I have a list of elements with weights:
{ id1, weight1 },
{ id2, weight2 },
...
{ idN, weightN }
Weights are small integers (say, less than 1000, often less than 50). Total number of ids in the list is less than 1000 as well. (Each id
is listed only once.)
For each query I have to return a "random enough" element from the list. If I do E
queries, where E
is proportional to the sum of all weights, the same number of times each element element must be exactly proportional to its weight
value. Note that this should work for smaller values of E
(say, up to 50 * sum of weights). See also note at the end of the question.
So far so good, I'd solve this task by putting element ids into a circular list, duplicating them the weight times, then shuffling the list. Each query returns head of the list, and then increments head position.
But in this case I have one additional condition:
I have additional parameter to the query: a filter. A filter is a map of id => is_enabled
. If is_enabled
is false for a given id
, that id
should be excluded from the results. The E
value in the above restriction is calculated only for enabled elements. That is, disabled element weights are to be excluded from the query.

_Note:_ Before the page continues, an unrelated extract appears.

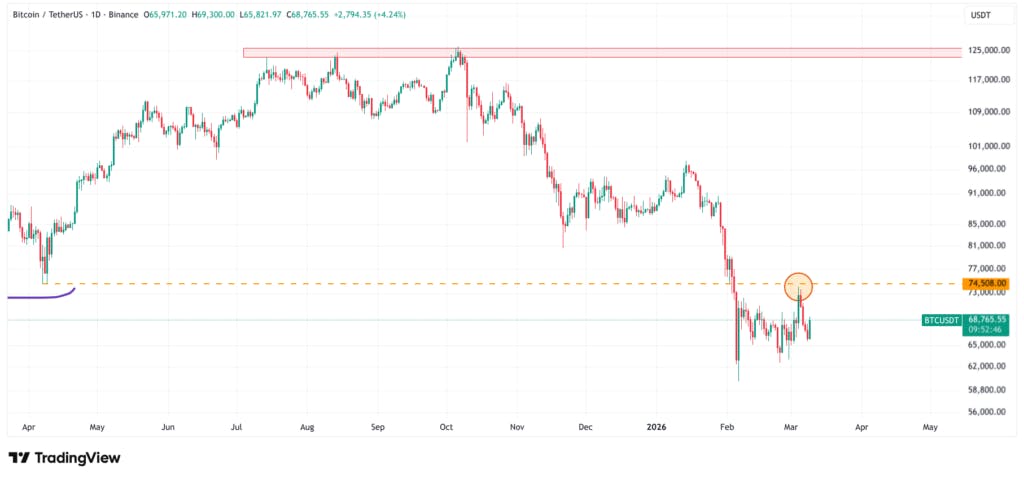Click the Jul label on time axis
Viewport: 1024px width, 479px height.
coord(238,426)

Filters are "unique" for each query and include entries for each id
in the list. (Note that this implies 2^1000 potential filter values.)
Is there a way to solve this efficiently? I need the algorithm to be efficient on a multi-server cluster.

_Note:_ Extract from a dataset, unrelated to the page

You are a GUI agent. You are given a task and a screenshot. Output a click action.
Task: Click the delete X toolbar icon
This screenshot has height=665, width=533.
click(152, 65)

Note 1: I want to stress that, as I believe, selecting elements totally at random (as suggested in one of the answers), without storing any state, will not work. It will give exactly proportional number of elements only on infinite number of queries. Random number generator has full right to return unfair values for a long period of time.
Note 2: This task imposes no restrictions on the quality of the randomness. Come to think about it, it is not even necessary to shuffle the list in the simple-case solution above. Good randomness is better, but not necessary at all.
Note 3: Please note that 2^1000 potential filter values does mean that I can not store anything, associated with the filter value -- it will require too much memory. I can store something for the most recent (or often used) filters, but I can't store things like item list offset, as I can't afford to lose that data.
Note 4: We can't return metainformation with the query and let clients to store the state for us (good idea anyway, thanks, Diacleticus). We can't because two clients may accidentally use the same filter (some filters are more popular than others). In this case we must use the same state for both queries. In fact, client doing more than one query is a relatively rare event.